Iain Dale 7pm - 10pm
2 May 2025, 21:55 | Updated: 3 May 2025, 08:02
Canada's newly elected Prime Minister Mark Carney will meet with Donald Trump next week to discuss their economic relationship.
In a stunning turnaround on Monday, Mark Carney’s Liberal Party has won Canada’s federal election, according to broadcasters in the country.
Fuelled by threats from Donald Trump of annexation, Justin Trudeau’s party overcame a massive Conservative lead to remain in power.
Mr Carney confirmed on Friday that he will be visited Trump next week, saying "our old relationship based on steadily increasing integration is over".
The Canadian Prime Minister said he had a "very constructive call" with Donald Trump.
"Our focus will be on both immediate trade pressures and the broader future economic and security relationship between our two sovereign nations," Mr Carney said.
"My government will fight to get the best deal for Canada.
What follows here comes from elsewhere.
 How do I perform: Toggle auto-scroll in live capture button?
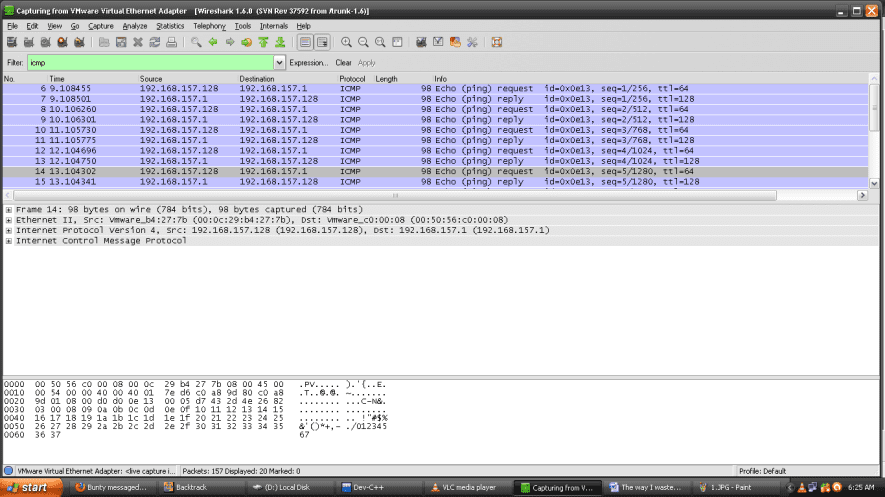point(322,42)
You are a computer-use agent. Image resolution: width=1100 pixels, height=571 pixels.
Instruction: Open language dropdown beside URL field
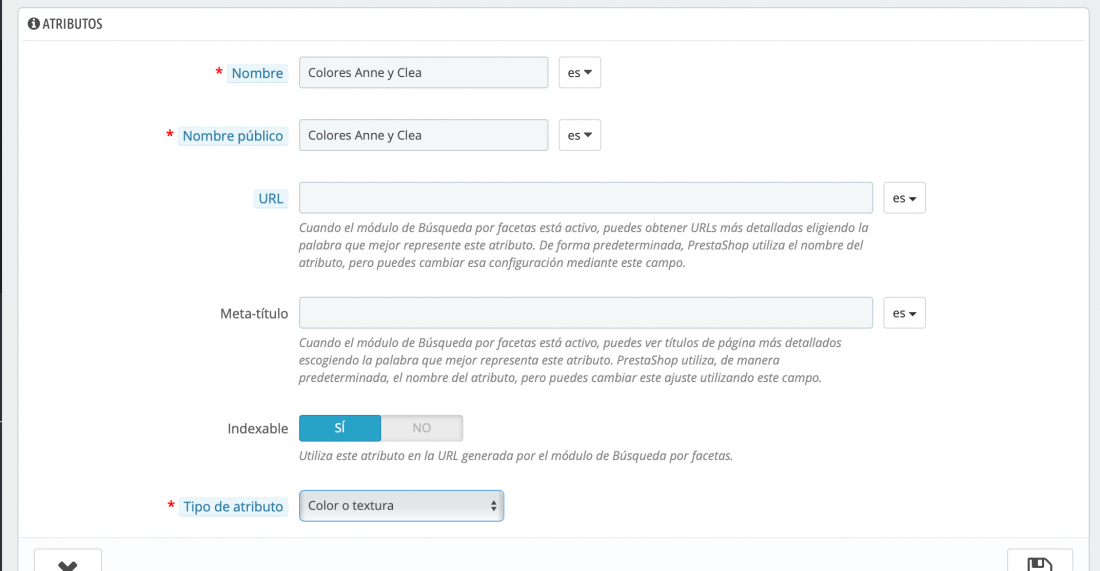coord(904,198)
We will take all the time necessary, but not more, in order to do so."
This comes as the US President has made repeated claims that he'll made Canada the "51st State".
Mr Carney also revealed that King Charles and Queen Camilla will pay a visit to Canada, with the British monarch delivering a speech from the throne on May 27.
The King described the visit as an "historic honour which matches the weight of our times".
Speaking as the polls closed, Carney offered a stark warning regarding Trump's intentions.
"President Trump is trying to break us so that America can own us - that will never, ever happen," he declared.
After polls closed, the Liberals were projected to win more of parliament's 343 seats than the Conservative Party, though it was not immediately clear if they would win an outright majority or would need to rely on one or more smaller parties to form a government and pass legislation.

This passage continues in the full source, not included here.